Copy out, without any change, the part of the entries that opens with the line containing "Open Thế giới world news" and runs through the last line of the entries.

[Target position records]
(begin)

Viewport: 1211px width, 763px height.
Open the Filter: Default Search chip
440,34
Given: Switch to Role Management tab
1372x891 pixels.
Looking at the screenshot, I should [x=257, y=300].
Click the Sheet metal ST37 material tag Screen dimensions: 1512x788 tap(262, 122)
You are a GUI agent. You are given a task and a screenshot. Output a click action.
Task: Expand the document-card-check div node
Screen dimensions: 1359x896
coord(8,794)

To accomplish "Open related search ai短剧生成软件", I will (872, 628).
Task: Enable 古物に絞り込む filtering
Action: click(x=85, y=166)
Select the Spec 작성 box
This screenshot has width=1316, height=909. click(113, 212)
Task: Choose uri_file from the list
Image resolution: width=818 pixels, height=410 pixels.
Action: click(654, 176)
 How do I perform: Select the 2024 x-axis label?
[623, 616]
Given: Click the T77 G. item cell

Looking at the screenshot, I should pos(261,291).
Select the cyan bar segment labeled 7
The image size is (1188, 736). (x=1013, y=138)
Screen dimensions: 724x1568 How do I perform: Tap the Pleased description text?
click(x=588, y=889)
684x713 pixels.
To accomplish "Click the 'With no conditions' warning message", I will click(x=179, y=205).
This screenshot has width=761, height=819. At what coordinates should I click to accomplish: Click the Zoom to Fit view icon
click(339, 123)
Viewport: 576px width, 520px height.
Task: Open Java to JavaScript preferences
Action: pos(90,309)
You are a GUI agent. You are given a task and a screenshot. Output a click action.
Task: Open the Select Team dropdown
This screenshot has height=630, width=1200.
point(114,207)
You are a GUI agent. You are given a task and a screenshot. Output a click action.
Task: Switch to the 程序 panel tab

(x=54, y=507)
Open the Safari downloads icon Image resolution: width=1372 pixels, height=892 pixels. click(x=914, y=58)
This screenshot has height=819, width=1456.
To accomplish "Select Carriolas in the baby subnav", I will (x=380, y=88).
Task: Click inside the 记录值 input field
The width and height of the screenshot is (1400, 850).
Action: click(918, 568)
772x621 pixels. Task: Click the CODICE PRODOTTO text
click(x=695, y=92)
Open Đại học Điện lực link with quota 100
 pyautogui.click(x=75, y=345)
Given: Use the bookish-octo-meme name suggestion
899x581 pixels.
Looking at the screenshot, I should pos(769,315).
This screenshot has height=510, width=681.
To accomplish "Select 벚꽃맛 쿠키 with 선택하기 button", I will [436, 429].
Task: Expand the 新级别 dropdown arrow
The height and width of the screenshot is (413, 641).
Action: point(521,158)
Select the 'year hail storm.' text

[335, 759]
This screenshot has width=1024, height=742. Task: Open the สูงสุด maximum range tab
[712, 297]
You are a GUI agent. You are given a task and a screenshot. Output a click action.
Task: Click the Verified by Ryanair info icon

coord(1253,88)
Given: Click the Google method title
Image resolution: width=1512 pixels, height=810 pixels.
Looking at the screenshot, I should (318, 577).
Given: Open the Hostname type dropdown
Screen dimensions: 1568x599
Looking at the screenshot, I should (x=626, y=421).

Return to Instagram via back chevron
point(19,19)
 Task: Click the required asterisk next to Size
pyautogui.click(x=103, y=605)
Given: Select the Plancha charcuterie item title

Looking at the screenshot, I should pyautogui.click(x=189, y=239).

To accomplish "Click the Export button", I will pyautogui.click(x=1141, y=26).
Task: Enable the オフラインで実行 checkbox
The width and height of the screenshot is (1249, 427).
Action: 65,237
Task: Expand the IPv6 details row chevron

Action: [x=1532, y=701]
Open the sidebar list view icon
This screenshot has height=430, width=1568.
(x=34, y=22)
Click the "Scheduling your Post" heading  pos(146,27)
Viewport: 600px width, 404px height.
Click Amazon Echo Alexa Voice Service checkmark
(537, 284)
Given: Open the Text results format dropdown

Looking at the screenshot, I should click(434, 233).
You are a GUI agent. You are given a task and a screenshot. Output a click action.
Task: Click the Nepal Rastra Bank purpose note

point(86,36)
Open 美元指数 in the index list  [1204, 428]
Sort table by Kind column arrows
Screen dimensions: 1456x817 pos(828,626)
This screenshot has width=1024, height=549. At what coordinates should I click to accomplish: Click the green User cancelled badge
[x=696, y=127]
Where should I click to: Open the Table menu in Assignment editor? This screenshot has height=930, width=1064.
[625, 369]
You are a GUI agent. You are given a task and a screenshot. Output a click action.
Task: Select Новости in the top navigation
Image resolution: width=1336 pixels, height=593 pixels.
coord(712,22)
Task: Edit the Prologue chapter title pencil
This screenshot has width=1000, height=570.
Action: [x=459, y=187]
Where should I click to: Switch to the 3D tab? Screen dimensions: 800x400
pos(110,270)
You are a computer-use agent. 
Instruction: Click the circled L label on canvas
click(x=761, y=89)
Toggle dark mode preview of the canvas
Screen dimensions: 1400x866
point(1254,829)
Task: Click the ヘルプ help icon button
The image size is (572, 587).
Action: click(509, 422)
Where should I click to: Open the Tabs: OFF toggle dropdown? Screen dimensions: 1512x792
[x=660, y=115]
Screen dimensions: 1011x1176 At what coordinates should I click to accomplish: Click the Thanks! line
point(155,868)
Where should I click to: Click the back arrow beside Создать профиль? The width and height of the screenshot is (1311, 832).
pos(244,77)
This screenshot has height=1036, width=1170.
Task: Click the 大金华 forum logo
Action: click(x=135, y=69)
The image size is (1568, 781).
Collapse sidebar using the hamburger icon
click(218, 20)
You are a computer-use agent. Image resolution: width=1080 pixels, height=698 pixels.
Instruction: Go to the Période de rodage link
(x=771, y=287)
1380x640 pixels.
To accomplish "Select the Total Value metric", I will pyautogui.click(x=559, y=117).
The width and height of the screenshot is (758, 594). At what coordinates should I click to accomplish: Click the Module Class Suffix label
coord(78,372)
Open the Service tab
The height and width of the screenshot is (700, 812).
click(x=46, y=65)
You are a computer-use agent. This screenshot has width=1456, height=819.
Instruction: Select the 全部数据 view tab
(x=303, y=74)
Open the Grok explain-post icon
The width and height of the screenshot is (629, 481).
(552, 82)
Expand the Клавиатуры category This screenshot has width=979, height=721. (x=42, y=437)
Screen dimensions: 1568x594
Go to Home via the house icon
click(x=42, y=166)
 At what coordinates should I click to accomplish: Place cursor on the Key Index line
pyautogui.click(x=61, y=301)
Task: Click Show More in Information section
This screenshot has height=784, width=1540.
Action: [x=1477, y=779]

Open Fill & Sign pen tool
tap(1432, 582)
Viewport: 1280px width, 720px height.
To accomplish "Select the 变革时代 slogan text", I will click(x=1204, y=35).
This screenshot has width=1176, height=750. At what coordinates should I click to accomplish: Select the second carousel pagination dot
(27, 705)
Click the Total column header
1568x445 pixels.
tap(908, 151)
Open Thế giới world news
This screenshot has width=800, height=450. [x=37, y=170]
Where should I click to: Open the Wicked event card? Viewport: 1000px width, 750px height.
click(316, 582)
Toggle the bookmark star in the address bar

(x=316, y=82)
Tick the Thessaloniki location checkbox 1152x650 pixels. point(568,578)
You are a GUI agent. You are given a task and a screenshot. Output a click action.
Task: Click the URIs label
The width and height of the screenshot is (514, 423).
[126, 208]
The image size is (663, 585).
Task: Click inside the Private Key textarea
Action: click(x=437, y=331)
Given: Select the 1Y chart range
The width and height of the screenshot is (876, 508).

(end)

= THE ANSWER =
Open Thế giới world news
This screenshot has width=800, height=450. [x=37, y=170]
Where should I click to: Open the Wicked event card? Viewport: 1000px width, 750px height.
click(316, 582)
Toggle the bookmark star in the address bar

(x=316, y=82)
Tick the Thessaloniki location checkbox 1152x650 pixels. point(568,578)
You are a GUI agent. You are given a task and a screenshot. Output a click action.
Task: Click the URIs label
The width and height of the screenshot is (514, 423).
[126, 208]
The image size is (663, 585).
Task: Click inside the Private Key textarea
Action: click(x=437, y=331)
Given: Select the 1Y chart range
The width and height of the screenshot is (876, 508).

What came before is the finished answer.